Khurrum highlighted that a JPEG file is already a manipulated image. The camera captures the detail and then the manufacturer’s software adds saturation, sharpness and contrast to the image, according to the rules laid out by its developers. Also that older, film images were manipulated in the darkroom; dodging and burning, use of masks, and many other techniques. Further that many product images are manipulated before the photo is even taken (spraying the product with water or covering in glycerin). Note: If you take an image and just retain the RAW file it will be flat and without depth. IT NEEDS TO BE MANIPULATED. The challenge becomes one of ethics and where the line is drawn.
A Composite Photo is “the combining of two or more images or photos to create a new one”, and so takes photo manipulation to a new level and a pure digital art form.

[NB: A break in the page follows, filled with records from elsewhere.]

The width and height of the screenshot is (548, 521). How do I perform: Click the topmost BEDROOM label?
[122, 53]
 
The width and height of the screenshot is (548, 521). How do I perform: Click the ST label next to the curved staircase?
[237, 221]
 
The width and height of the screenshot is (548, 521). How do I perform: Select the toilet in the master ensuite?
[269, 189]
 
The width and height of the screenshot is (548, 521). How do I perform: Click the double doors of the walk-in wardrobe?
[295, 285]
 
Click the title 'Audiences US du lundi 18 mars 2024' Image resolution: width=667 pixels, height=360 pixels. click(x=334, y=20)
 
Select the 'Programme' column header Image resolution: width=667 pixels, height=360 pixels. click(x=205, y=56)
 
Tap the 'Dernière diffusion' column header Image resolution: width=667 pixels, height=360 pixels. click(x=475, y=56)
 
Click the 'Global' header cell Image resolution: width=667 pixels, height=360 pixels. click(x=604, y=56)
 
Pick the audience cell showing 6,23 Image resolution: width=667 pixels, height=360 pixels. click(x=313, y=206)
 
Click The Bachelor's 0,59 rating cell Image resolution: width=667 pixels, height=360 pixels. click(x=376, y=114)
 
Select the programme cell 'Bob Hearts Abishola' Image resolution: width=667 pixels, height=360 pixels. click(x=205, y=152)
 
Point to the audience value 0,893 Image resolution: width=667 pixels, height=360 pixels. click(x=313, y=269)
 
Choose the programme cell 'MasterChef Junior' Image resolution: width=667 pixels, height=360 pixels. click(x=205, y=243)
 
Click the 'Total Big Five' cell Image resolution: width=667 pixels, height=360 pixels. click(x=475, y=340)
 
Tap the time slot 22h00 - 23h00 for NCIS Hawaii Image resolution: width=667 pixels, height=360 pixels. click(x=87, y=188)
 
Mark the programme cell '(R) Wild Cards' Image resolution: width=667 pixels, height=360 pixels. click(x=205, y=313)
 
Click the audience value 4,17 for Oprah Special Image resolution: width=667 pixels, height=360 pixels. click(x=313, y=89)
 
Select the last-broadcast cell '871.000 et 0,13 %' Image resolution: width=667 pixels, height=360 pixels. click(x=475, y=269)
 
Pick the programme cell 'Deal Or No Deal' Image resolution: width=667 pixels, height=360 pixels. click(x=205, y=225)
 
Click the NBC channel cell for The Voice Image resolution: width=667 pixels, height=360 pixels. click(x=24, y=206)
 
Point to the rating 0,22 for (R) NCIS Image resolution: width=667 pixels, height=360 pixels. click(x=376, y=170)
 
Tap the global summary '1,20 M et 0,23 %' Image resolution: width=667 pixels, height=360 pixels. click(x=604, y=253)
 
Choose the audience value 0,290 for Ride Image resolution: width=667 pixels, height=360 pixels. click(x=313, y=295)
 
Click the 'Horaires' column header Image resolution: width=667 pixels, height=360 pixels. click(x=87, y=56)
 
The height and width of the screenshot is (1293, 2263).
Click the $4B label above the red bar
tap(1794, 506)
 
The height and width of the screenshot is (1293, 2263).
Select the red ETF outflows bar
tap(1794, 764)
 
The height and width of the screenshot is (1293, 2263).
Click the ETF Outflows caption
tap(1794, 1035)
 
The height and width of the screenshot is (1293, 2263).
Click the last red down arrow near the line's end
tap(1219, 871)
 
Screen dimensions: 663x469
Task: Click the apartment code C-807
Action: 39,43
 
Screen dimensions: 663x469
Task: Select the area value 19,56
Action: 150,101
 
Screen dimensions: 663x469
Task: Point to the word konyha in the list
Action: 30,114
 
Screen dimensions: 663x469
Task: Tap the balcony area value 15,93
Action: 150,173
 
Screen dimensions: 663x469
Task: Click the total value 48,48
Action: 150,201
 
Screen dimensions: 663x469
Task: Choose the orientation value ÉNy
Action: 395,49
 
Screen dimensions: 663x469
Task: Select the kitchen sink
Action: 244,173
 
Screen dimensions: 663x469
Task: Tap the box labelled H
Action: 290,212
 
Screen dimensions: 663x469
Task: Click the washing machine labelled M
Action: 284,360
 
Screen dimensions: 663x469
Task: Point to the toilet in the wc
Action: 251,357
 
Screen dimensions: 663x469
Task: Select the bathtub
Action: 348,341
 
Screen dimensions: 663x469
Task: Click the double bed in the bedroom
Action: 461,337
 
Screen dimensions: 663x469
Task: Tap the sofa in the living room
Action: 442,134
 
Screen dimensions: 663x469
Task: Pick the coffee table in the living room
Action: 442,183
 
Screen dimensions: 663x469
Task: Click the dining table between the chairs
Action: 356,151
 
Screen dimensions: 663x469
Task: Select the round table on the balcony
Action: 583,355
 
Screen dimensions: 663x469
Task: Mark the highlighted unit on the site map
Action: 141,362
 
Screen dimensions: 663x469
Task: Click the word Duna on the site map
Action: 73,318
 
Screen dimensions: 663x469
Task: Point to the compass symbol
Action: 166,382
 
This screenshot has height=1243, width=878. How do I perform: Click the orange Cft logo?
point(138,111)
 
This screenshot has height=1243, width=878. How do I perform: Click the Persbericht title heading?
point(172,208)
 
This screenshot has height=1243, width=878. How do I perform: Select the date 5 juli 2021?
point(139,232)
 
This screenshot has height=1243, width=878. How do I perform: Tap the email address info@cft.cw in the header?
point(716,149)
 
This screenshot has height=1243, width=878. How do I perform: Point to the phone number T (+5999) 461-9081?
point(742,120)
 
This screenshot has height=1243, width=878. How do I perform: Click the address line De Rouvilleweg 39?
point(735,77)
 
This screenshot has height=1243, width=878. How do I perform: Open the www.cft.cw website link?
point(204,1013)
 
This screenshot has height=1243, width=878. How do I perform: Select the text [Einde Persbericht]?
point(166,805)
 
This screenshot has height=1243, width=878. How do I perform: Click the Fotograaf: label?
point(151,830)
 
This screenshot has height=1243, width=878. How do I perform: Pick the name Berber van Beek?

Khurrum showed a few examples from a few famous Composite photographers. Erik Almas (www.erikalmas.com), Eirk Johansson (www.erikjo.com), Joel Robison (www.joelrobison.com). Check them out for inspiration.
Khurrum also showed us how to find the horizon, to ensure we understood the perspective of an image, in order to ensure the subject matched the perspective of the image. For example: if the background is a view down, then the subject needs to be photographed from above (i.e. you are looking down on the subject and the background).
Before starting it was recommended to have a clear subject and idea. Draw out your plan on a piece of paper. Once you have added your subject to the background, you can add extras. When choosing images, ensure that they have the right characteristics (where is the image destined for? web or Print? Similar perspectives, lighting and colour temperature).
Khurrum then took us through a step by step example:
- A backgound image and an image of a subject.
- Cut out the subject
- Move the subject onto the background image, position and resize (these last two points maybe iterative, until you’re happy with the “look”).
- Match the colour tone of the subject to the background using a layer mask.
- Finally add extras to make a compelling scene.
During the second half of the presentation Khurrum went through a series of his own images, showing the number of layers created to make his composites. He noted that it is better to group edits to the different components of the image, as it is easier to keep control. A few of Khurrum’s final images are shown here (Click on an image to enlarge it).
Don’t forget Khurrum’s helpful advice, you will get a chance to use it in our Christmas Card and “Make it your own” competitions.